The phase IIa open-label trial is testing the ability of ecopipam to reduce tic severity as well as its safety in people 18 to 65 years of age with TS. The study is being conducted at four US sites. Psyadon and TSA expect to release data from the trial by mid-2012.

In addition to providing funding and guidance for the study, TSA will help with subject recruitment for the trial, making use of the 33 chapters and more than 150 support groups in its national network. 

The joint effort "marks the beginning of a new phase in our efforts to facilitate the development of effective and safe medications that are urgently needed for people with TS," said Judit Ungar, president of the NY-based group. "The TSA-Psyadon collaboration sets the precedent for our future partnerships with the pharmaceutical industry."

The antipsychotics Orap (pimozide) and Haldol (haloperidol) are already approved by the US Food and Drug Administration (FDA) for TS, and a number of drugs are also used off-label to treat the condition.

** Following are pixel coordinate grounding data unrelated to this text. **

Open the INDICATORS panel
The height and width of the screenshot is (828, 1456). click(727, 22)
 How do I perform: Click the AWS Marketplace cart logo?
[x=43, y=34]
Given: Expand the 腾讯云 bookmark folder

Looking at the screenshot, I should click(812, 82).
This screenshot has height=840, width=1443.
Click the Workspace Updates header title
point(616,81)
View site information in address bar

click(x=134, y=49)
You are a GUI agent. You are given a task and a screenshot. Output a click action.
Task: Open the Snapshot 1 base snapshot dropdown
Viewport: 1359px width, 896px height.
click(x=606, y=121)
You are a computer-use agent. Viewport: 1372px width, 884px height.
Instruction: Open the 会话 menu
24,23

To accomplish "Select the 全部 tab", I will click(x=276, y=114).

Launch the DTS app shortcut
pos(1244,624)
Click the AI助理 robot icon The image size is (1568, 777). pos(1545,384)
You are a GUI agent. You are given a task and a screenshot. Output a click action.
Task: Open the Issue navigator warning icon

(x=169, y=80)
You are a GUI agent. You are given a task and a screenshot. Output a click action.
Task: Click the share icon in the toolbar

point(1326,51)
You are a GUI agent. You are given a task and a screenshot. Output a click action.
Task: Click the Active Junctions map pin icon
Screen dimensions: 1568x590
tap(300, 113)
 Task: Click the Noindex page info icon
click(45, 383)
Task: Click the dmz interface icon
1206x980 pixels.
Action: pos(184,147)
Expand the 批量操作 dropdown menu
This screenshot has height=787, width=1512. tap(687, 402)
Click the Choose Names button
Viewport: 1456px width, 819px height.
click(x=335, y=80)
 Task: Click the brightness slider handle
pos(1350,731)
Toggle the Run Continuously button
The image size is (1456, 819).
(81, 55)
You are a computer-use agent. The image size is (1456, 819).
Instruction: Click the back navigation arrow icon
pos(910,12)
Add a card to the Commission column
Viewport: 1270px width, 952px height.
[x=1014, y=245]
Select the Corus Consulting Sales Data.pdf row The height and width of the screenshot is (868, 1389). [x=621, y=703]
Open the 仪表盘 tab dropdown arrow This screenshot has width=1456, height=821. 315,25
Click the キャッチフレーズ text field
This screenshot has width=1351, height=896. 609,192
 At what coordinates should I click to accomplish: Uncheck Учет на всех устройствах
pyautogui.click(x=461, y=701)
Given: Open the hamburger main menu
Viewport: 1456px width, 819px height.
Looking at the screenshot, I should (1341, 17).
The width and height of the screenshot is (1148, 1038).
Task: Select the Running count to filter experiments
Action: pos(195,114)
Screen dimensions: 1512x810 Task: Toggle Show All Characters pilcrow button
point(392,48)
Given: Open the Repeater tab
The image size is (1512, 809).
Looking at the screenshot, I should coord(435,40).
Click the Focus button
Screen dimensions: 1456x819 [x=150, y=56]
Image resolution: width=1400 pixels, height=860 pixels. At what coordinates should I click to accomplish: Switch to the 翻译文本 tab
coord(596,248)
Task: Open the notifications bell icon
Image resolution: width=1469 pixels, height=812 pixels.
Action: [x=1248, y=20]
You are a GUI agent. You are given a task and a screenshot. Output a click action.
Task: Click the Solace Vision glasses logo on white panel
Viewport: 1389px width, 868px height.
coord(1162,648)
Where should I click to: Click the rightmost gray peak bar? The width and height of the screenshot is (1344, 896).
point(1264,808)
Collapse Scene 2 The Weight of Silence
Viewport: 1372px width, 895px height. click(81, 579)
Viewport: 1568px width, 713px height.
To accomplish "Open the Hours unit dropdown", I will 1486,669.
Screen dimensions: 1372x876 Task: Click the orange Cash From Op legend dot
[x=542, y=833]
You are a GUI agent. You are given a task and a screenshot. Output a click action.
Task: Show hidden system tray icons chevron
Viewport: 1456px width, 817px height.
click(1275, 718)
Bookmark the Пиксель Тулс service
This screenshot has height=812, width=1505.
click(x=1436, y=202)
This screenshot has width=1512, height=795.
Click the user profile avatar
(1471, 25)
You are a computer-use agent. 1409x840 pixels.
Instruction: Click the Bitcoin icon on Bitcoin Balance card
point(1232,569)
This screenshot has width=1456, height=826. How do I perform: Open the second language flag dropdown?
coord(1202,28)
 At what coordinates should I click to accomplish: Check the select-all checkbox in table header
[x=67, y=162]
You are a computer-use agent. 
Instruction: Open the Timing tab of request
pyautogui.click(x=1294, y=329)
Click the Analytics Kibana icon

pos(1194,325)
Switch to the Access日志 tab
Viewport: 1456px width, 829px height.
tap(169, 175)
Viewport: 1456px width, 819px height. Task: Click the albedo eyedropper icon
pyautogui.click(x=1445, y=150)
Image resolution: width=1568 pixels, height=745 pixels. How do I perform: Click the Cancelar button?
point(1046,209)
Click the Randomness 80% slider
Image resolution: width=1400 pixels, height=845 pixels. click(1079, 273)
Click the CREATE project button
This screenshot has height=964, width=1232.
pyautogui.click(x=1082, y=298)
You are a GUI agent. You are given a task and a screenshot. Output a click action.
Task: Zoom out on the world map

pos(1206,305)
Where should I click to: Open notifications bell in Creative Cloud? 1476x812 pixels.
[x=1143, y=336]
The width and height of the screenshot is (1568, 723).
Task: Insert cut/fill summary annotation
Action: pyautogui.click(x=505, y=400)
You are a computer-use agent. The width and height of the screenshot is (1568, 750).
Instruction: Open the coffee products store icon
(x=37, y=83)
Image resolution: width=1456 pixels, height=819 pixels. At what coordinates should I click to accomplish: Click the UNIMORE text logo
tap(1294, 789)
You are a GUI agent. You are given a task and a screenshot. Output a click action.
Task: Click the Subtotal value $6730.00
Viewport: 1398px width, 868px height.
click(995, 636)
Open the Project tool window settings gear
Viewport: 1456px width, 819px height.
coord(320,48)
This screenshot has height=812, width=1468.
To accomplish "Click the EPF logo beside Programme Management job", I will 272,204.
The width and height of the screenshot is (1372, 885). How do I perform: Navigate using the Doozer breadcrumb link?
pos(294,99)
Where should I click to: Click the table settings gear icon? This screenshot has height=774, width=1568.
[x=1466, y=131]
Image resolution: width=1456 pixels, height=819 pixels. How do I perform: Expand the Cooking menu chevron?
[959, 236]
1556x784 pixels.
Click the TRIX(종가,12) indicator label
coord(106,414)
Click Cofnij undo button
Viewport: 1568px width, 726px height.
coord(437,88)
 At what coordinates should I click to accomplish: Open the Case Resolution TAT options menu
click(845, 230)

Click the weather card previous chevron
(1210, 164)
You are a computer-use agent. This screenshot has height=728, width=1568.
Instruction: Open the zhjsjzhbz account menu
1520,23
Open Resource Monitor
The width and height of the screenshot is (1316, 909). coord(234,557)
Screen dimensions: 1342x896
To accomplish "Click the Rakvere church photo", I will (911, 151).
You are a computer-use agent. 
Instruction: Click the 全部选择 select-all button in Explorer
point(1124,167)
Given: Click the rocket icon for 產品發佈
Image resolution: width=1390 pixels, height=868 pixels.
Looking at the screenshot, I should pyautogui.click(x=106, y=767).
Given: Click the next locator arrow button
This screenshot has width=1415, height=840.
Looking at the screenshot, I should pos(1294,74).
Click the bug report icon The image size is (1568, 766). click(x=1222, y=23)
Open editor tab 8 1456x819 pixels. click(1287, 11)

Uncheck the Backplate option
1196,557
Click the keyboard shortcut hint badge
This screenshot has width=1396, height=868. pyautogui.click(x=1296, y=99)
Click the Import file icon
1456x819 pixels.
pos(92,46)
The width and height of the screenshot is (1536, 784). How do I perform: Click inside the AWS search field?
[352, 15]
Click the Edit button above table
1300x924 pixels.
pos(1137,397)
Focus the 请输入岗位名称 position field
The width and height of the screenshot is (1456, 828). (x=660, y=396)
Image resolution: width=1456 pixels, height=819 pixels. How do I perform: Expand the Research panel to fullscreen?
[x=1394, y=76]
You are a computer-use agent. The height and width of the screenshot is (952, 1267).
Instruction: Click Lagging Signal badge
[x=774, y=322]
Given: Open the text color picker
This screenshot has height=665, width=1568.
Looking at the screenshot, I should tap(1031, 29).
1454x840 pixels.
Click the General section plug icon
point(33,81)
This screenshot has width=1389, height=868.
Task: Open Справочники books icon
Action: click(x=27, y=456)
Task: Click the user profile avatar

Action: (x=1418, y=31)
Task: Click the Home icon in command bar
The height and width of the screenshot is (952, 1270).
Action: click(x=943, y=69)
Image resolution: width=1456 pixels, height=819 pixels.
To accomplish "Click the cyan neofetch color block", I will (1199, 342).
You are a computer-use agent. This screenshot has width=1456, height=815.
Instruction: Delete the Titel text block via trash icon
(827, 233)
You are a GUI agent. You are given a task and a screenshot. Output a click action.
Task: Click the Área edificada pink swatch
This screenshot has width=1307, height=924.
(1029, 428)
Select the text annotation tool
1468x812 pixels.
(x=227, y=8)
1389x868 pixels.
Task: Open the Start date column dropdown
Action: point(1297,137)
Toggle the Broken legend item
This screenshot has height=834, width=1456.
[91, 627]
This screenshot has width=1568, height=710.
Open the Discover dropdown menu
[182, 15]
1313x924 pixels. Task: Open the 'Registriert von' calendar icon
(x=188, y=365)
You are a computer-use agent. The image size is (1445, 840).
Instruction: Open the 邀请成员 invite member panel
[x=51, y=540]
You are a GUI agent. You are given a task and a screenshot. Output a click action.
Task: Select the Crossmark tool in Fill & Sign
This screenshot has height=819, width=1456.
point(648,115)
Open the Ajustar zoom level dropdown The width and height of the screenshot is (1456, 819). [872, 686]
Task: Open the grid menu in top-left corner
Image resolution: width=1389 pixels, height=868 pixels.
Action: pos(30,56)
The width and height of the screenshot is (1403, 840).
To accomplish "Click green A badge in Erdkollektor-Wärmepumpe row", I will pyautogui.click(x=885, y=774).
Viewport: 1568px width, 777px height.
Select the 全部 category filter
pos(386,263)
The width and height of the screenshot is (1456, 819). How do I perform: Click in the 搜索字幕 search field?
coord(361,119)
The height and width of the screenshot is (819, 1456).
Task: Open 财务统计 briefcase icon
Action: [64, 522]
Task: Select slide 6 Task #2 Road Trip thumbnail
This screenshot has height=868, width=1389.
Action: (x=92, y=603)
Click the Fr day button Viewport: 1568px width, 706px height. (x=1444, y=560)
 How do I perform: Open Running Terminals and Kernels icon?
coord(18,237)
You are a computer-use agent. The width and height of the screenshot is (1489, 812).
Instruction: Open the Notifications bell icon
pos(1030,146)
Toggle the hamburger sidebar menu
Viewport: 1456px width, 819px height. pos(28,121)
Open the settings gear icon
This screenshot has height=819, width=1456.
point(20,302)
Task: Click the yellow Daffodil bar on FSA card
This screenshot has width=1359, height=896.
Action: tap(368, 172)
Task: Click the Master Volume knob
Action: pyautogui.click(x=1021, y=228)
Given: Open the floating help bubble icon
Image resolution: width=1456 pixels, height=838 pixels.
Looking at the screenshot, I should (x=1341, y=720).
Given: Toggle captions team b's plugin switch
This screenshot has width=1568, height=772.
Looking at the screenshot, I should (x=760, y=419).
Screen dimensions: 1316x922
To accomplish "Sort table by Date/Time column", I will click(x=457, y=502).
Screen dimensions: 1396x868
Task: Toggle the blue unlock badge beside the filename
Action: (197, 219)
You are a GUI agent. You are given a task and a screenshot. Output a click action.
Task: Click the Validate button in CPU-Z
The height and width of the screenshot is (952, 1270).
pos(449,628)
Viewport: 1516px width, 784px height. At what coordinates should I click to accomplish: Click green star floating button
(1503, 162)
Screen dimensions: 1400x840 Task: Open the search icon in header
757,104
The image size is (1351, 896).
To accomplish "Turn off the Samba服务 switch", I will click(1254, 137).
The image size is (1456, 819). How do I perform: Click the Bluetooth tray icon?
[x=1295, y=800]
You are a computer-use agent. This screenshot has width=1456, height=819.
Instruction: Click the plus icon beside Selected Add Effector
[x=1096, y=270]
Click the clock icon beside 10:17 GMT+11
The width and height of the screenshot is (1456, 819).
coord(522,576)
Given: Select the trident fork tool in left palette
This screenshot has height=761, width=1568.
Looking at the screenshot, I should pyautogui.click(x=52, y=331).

However, the currently available therapies often provide only mild to moderate benefit and have challenging side effect profiles, according to TSA. 

Ecopipam, which was granted a US orphan-drug designation for the treatment of TS last year, is a synthetic benzazepine derivative that acts as a dopamine D1 antagonist and has been shown in animal studies to interact with nerve cells and systems in the brain thought to be linked to TS. "Neither ecopipam nor any other drug with a similar mechanism has been tested in TS. Therefore, the results of this study will be immensely valuable," said Dr Kevin McNaught, vice president for TSA medical and scientific programmes.

Psyadon Pharmaceuticals was founded in 2008 to focus on developing drugs for the treatment of central nervous system diseases.